**TRAVAIL À FAIRE**
Prolongez le texte consacré aux lettres écrites par des femmes, en reprenant juste après sa dernière phrase.

**TEXTE FOURNI**
━━━━━━━━━━━━━━━━━━━━━━━━━━━━━━
Au « siècle des correspondances », tout le monde écrit des lettres. Les femmes, elles, ont commencé dès l’enfance. La lettre, substitut de la conversation, endosse en effet son rôle premier : entretenir les liens sociaux. Les grands modèles épistolaires restent des auteurs masculins ; néanmoins, de plus en plus de lettres de femmes sont publiées. Avant Julie de Lespinasse*, les lettres d’amour – des Héroïdes aux Lettres d’Héloïse, en passant par les Lettres portugaises –, sont toujours l’œuvre d’une écrivaine réelle ou fictive. En 1723, la publication des Lettres de Mme de Sévigné* introduit les correspondances en littérature et corrobore la boutade de La Bruyère sur l’affinité mystérieuse qui lie plume féminine et lettre idéale. Ainsi la portée littéraire de la lettre familière, où les femmes apprivoisent un espace de liberté au service de leur créativité, se trouve consacrée. Sa souplesse permet de la soumettre à de multiples usages et d’y couler les contenus les plus divers.
━━━━━━━━━━━━━━━━━━━━━━━━━━━━━━
**CONTENU DES DONNÉES**
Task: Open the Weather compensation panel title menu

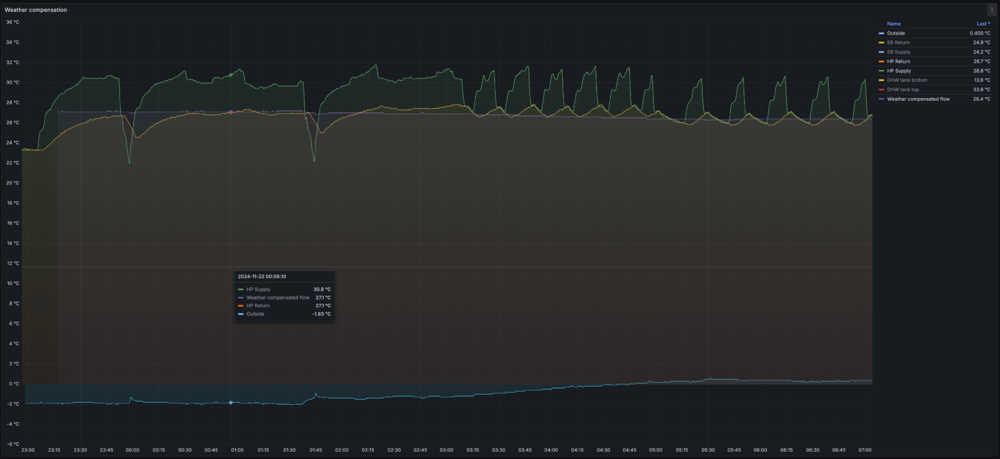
━━━━━━━━━━━━━━━━━━━━━━━━━━━━━━
**RÉPONSE ATTENDUE**
Les lettres de Mme de Sévigné ont été menacées de suppression ; nombre de lettres féminines ont disparu : de la correspondance échangée pendant vingt ans entre Mme Bentinck et Voltaire subsistent 300 lettres de Voltaire et 30 de sa « grande amie » ! Massivement détruites par souci de bienséance, les lettres d’amour occupent une place modeste dans le corpus épistolaire. Les Lettres de J. de Lespinasse en offrent pourtant le modèle insurpassé ; celles de Mme du Châtelet* adressées à Saint-Lambert, de Sophie Monnier à Mirabeau ou de Mme de Sabran au chevalier de Boufflers leur font écho. Ce siècle libertin recèle même de belles correspondances platoniques, comme celle de Mme Cottin* avec Azaïs, de la comtesse d’Egmont avec Gustave III de Suède ou de Louise de Bourbon avec le marquis de La Gervaisais.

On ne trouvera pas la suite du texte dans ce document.